Intel CEO made $24 mn in stock sale before bug disclosure, company denies
San Francisco: After tech firms rushed to fix security flaws in chips that hackers can exploit, reports surfaced that Intel CEO Brian Krzanich sold off $24 million worth of stock and options last year after the chip-maker became aware of security bugs.
According to a Sky News report late on Thursday, Intel was notified by Google in June last year of a flaw in its processor chips. "Regulatory filings showed Krzanich pocketed about $25 million before tax from the sale of stocks and options in late November," the report added.
Intel, however, said Krzanich's sale had nothing to do with chip vulnerability.
"Brian's sale is unrelated. He continues to hold shares in-line with corporate guidelines," the report said, citing an Intel statement.
The two security flaws, dubbed as "Spectre" and "Meltdown", reported by Google "Project Zero" and British tech website the Register, is not unique to Intel chips and also affect AMD and ARM processors.
In its latest statement, Intel said on Friday that it is rapidly issuing updates for all types of Intel-based computer systems -- including personal computers and servers -- that render those systems immune from both exploits.
"Intel has already issued updates for the majority of processor products introduced within the past five years. By the end of next week, Intel expects to have issued updates for more than 90 percent of processor products introduced within the past five years," the company said.
"Intel continues to believe that the performance impact of these updates is highly workload-dependent and, for the average computer user, should not be significant and will be mitigated over time," the company said.
Meanwhile, Apple broke the silence, admitting that all Mac systems and iOS devices were affected but are safe at the moment.
"These issues apply to all modern processors and affect nearly all computing devices and operating systems.

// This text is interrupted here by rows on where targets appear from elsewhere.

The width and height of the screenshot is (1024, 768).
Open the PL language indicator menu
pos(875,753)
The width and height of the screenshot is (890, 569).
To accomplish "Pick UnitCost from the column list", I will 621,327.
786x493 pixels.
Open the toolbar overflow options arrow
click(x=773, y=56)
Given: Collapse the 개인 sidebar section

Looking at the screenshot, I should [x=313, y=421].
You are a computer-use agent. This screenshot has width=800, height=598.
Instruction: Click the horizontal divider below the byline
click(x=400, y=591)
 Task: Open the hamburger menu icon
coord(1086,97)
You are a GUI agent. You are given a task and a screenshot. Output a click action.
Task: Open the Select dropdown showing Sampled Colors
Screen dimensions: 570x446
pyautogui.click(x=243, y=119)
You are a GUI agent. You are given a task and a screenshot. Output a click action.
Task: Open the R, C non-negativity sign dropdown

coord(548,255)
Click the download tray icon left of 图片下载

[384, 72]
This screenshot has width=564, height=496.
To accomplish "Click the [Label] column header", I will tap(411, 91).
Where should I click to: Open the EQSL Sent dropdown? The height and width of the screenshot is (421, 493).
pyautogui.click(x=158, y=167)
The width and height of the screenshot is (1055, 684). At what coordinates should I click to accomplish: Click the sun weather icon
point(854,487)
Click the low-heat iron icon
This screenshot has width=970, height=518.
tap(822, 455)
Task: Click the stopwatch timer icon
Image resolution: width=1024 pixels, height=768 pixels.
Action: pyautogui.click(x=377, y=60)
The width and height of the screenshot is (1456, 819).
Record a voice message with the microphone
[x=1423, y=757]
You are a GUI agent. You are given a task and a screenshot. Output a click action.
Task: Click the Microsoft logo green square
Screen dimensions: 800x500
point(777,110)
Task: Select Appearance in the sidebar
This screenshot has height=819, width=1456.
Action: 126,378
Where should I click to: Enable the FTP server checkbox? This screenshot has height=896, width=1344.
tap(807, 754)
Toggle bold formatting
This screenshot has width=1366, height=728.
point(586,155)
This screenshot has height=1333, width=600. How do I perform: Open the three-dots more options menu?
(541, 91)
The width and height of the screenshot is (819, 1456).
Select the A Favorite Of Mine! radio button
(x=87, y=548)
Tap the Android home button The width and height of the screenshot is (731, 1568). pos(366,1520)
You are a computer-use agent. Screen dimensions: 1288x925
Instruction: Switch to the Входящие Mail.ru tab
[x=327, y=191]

All Mac systems and iOS devices are affected but there are no known exploits impacting customers at this time," Apple said in a blog post late on Thursday.
"Since exploiting many of these issues requires a malicious app to be loaded on your Mac or iOS device, we recommend downloading software only from trusted sources such as the App Store," the company added.
"Meltdown" and "Spectre" issues take advantage of a modern CPU performance feature called "speculative execution".
"Speculative execution" improves speed by operating on multiple instructions at once - possibly in a different order than when they entered the CPU.
"Meltdown" and "Spectre" exploitation techniques abuse "speculative execution" to access privileged memory - including that of the kernel - from a less-privileged user process such as a malicious app running on a device, Apple said.
To safeguard its customers from potential security bugs in chips, Google also deployed a novel chip-level patch across its entire infrastructure, resulting in only minor declines in performance in most cases.
"We developed a novel mitigation called 'Retpoline' -- a binary modification technique that protects against 'branch target injection' attacks," Matt Linton, Senior Security Engineer and Pat Parseghian, Technical Programme Manager at Google, wrote in a joint blog post.
"We shared 'Retpoline' with our industry partners and have deployed it on Google's systems, where we have observed negligible impact on performance," the engineers added.
Software major Microsoft has already issued emergency updates to supported versions of Windows. Amazon was also reportedly working on security updates to their Cloud services and other products.